Mitsubishi Motors has confirmed Osamu Masuko, who was variously CEO, president and chairman over the past 15 years, has “deceased from cardiac insufficiency”.
He passed away on August 27, and has been honoured at a private ceremony with family and friends.
Masuko suddenly quit as chairman of Mitsubishi Motors on August 8, 2020 citing unspecified “health reasons”, but remained as a special advisor to the automaker.
After graduating with a degree in political science and economics from Waseda University in 1972, Masuko joined the Mitsubishi Group and in 2004 moved over to Mitsubishi Motors.
He became president in 2005 before being made both CEO and chairman in 2014. He remained in the CEO position until June 2019.
During much of his time in charge Mitsubishi Motors operated on a limited budget, which saw it stretch out the life cycle of many models, including the Lancer and Pajero.
According to Mitsubishi, Masuko was a “realistic [manager] with a direction of selection and concentration”, and saw the company narrow its focus down to a core group of SUVs, a ute, kei cars, and economy models targeted a developing nations.
He also drove the development of i-MiEV electric hatch, and the Outlander plug-in hybrid.
The automaker hit its lowest point under Masuko’s leadership in 2016 when it admitted it had been falsifying fuel economy numbers for cars sold in its home market since 1991.
With sales stuttering and its share price down around 43 per cent, Nissan swooped in to capture 34 per cent of Mitsubishi Motors, which under Japanese corporate rules put it in charge.
As a result, Mitsubishi became a junior member of the renamed Renault Nissan Mitsubishi Alliance.
Plans were thrown into disarray in late 2018 when Carlos Ghosn, chairman of Mitsubishi and Nissan and CEO of Renault and the Alliance, was arrested on multiple charges of financial misconduct.

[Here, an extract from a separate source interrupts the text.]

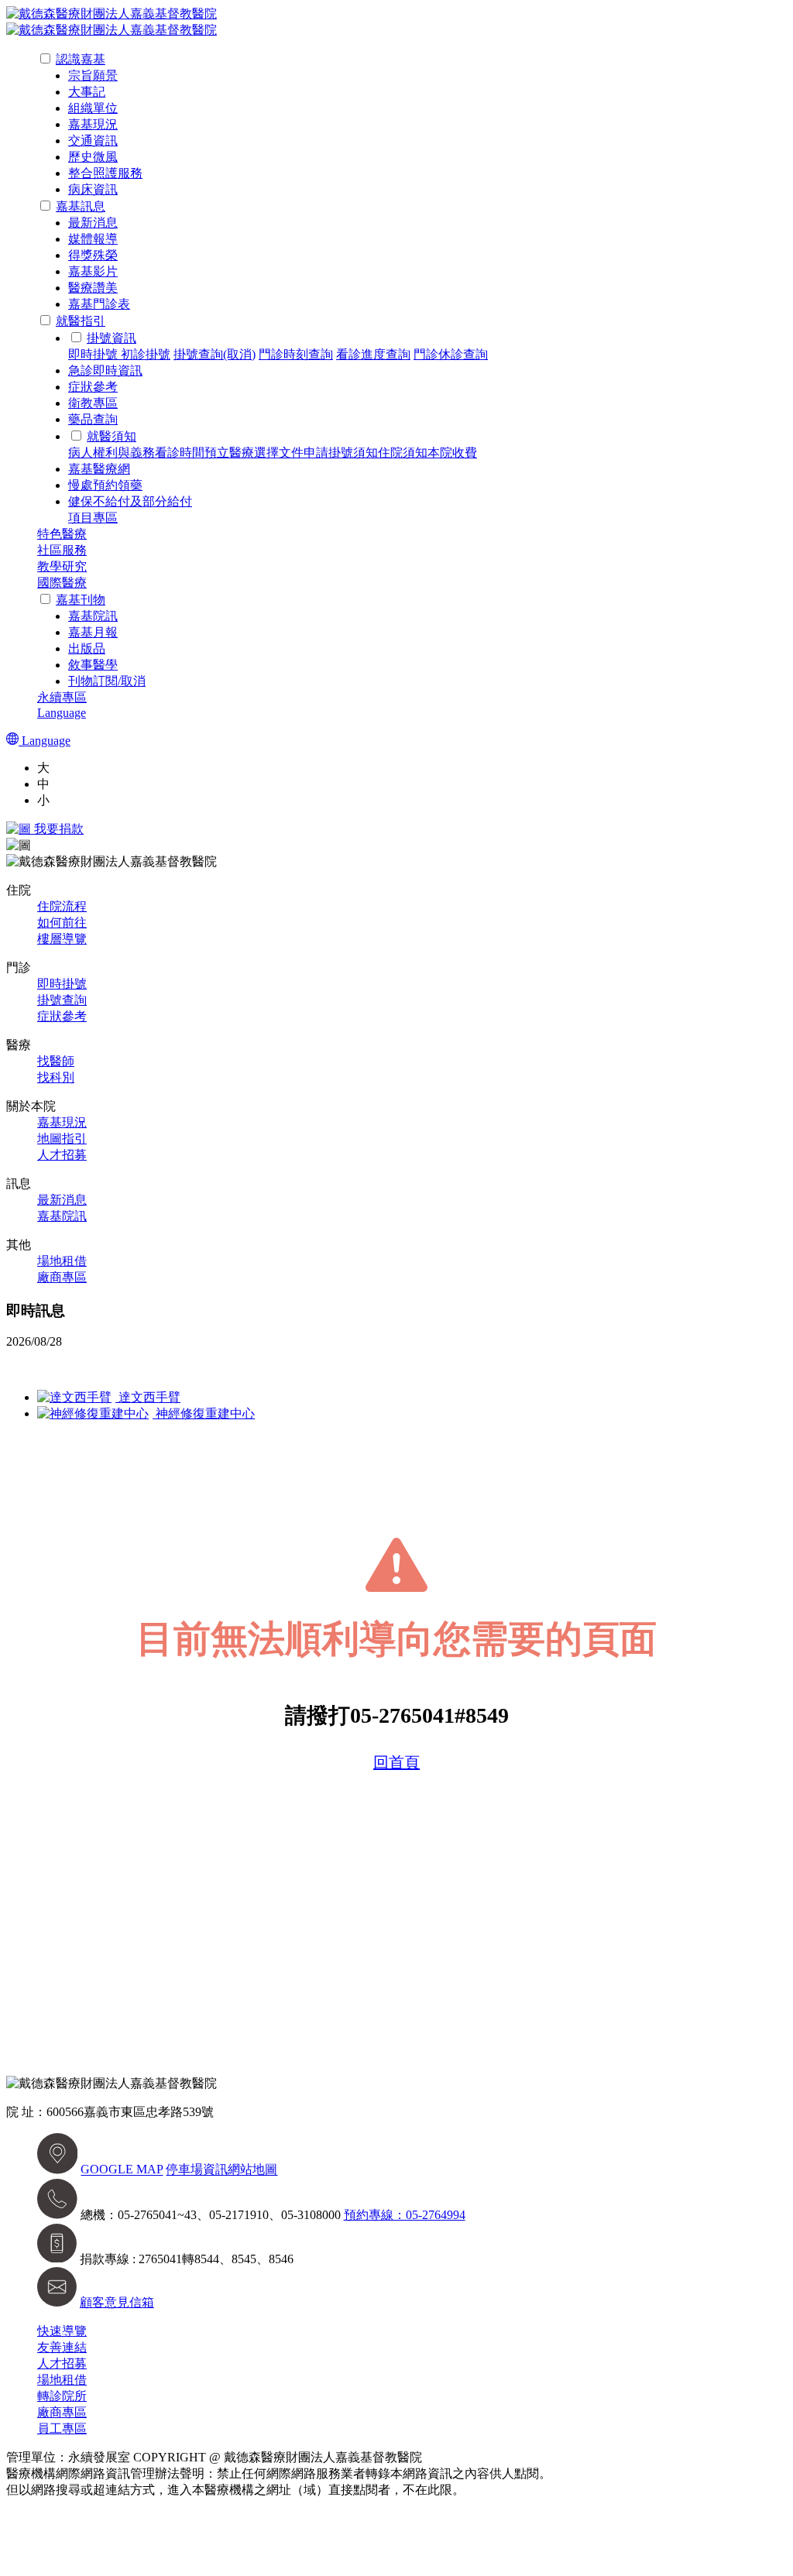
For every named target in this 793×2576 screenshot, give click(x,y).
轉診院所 (62, 2396)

Due to the coronavirus pandemic, as well as years of ambitious expansion at Renault and Nissan, the Alliance announced a new “leader-follower” operating model with each automaker responsible for particular market segments and geographic locations.
As part of this, Masuko helped was reportedly instrumental in developing Mitsubishi’s new “small but beautiful” turnaround plan. It will see the company stop developing models for Europe, and eventually leave the continent to focus on Japan, Australia and developing markets throughout Asia.